__Instructions for the task__: Could you filter the records below and return each line that holds "size"?
Provided information Block Start
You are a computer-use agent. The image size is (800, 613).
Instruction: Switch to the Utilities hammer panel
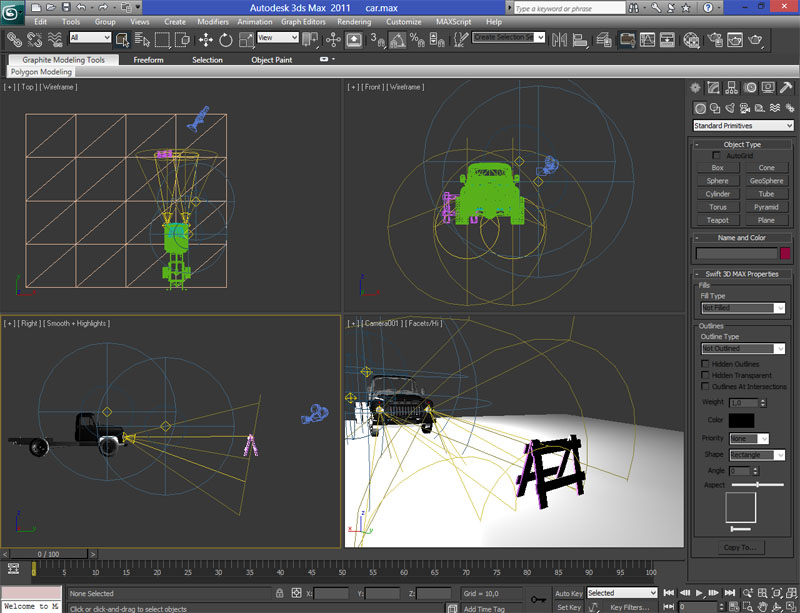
Provided information Block End
Provided information Block Start
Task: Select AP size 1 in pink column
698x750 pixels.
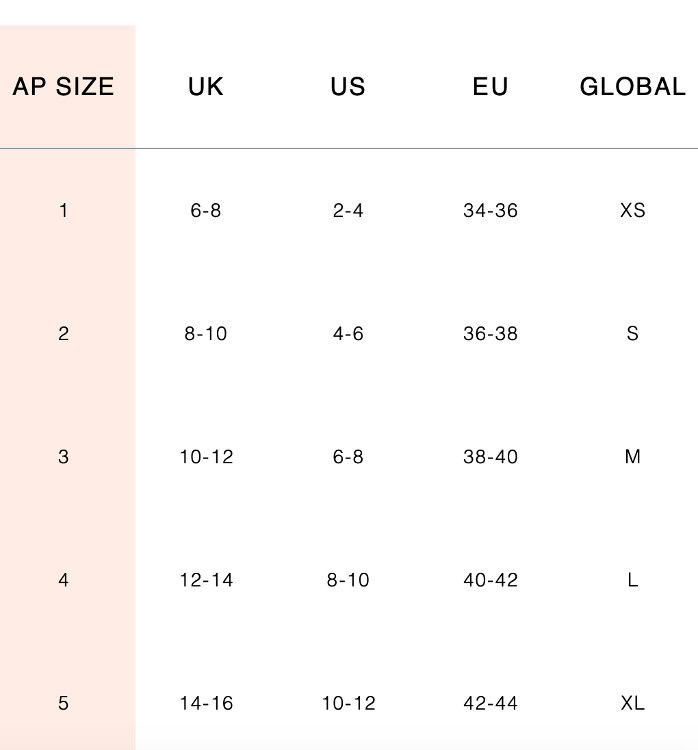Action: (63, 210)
Provided information Block End
Provided information Block Start
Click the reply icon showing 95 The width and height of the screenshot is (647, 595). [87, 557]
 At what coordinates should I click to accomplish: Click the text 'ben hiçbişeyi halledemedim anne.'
Provided information Block End
__Exercise result__:
You are a computer-use agent. The image size is (800, 613).
Task: Select AP size 1 in pink column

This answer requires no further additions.